■ Work to be completed ■
Please repeat the data below exactly, with the pictures removed.

Items from a dataset

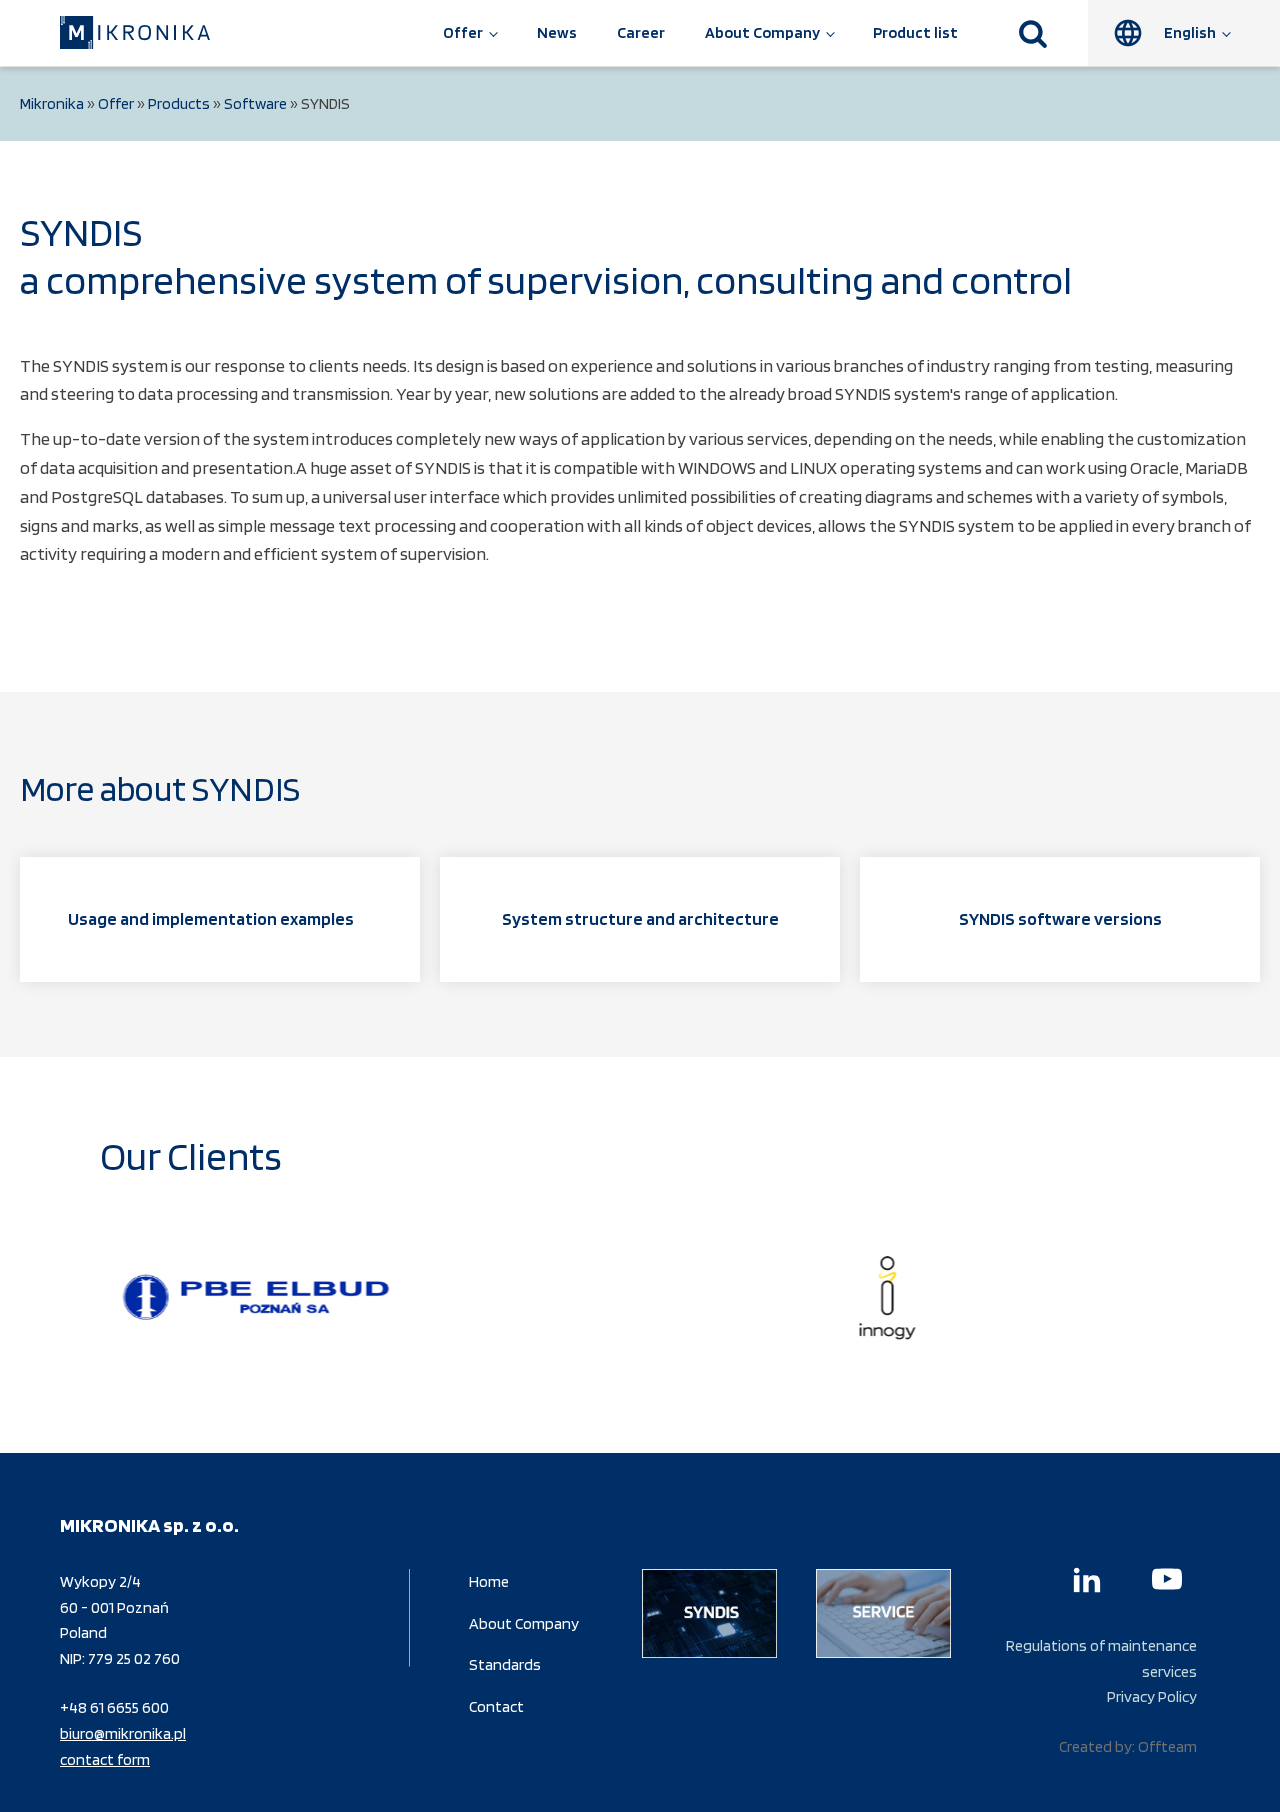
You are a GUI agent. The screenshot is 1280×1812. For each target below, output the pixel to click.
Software (255, 103)
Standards (505, 1664)
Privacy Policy (1152, 1696)
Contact (496, 1706)
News (557, 32)
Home (489, 1581)
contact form (105, 1759)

■ Response to this task ■
You are a GUI agent. The screenshot is 1280×1812. For each target below, output the pixel to click.
Software (255, 103)
Standards (505, 1664)
Privacy Policy (1152, 1696)
Contact (496, 1706)
News (557, 32)
Home (489, 1581)
contact form (105, 1759)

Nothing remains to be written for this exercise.